Natuurlijk mag de buurt langskomen en meedoen aan deze activiteiten. Maar hun rol blijft grotendeels beperkt tot het consumeren van niet door hen zelf bedachte activiteiten.
Is dit placemaking? Jane Jacobs zou haar hoofd schudden, vermoed ik. Maar is het slecht of onwenselijk? Nee, dat ook niet. Want deze initiatieven zijn dikwijls succesvol, betrekken vaak lokale ondernemers en worden door omwonenden gewaardeerd. Maar, laten we eerlijk zijn, co-creatie is het allerminst. Net zomin als Power to the People.
Het is dus vooral de gehanteerde definitie, die tot verwarring leidt. En tot teleurstellingen op het vlak van participatie en co-creatie tussen partijen die zonder het te weten een andere opvatting van het begrip hanteren. Eigenlijk kunnen we deze tweede variant niet langer ‘placemaking’ noemen. Dat begrip is immers decennia geleden al van een andere invulling voorzien.
Deze tweede variant is toe aan een eigen naam. Wat als we hiervoor de boel simpelweg omdraaien naar ‘making the place’? Want dat is letterlijk wat er gebeurt: het ‘maken’ van een plek, net zoals een artiest of een liedje ‘gemaakt’ kan worden door marketeers, radio-dj’s en managers.
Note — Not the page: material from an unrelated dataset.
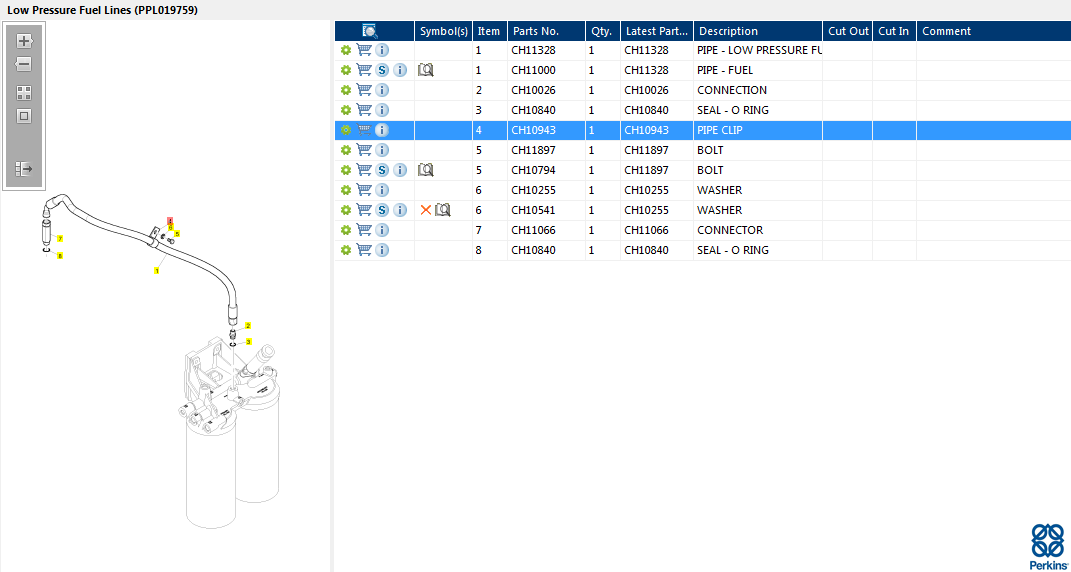Add CH11066 CONNECTOR to cart
1071x572 pixels.
[364, 230]
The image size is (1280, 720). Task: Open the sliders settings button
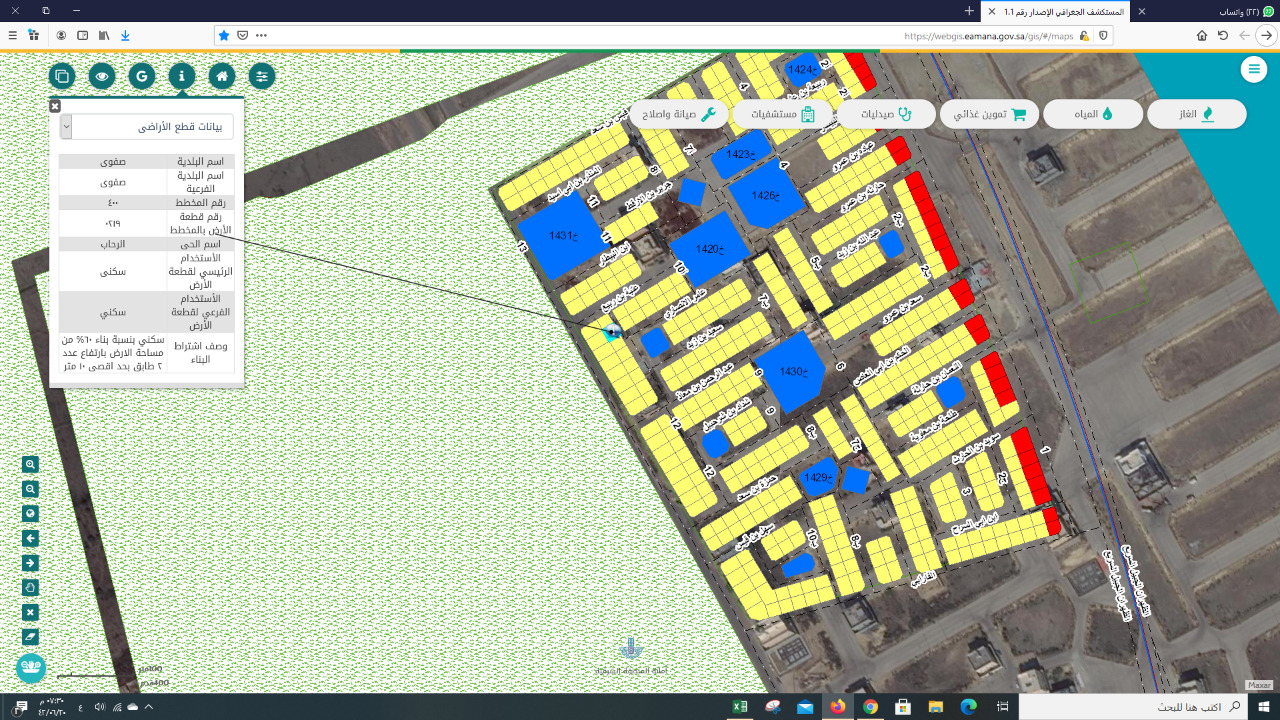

Met als omschrijving iets in de trant van: ‘alle – door de ontwikkelaar of eigenaar ondernomen – activiteiten om een plek bekender, aantrekkelijker of beter te maken en waar bewoners, ondernemers en buurtinitiatieven tijdens en na realisatie aan kunnen deelnemen’.
Aan de voorkant van een ontwikkelproces richting alle betrokkenen helder verwoorden of je aan ‘placemaking’ of aan ‘making the place’ wilt doen, lost aardig wat miscommunicatie op. En Jane is ook weer tevreden.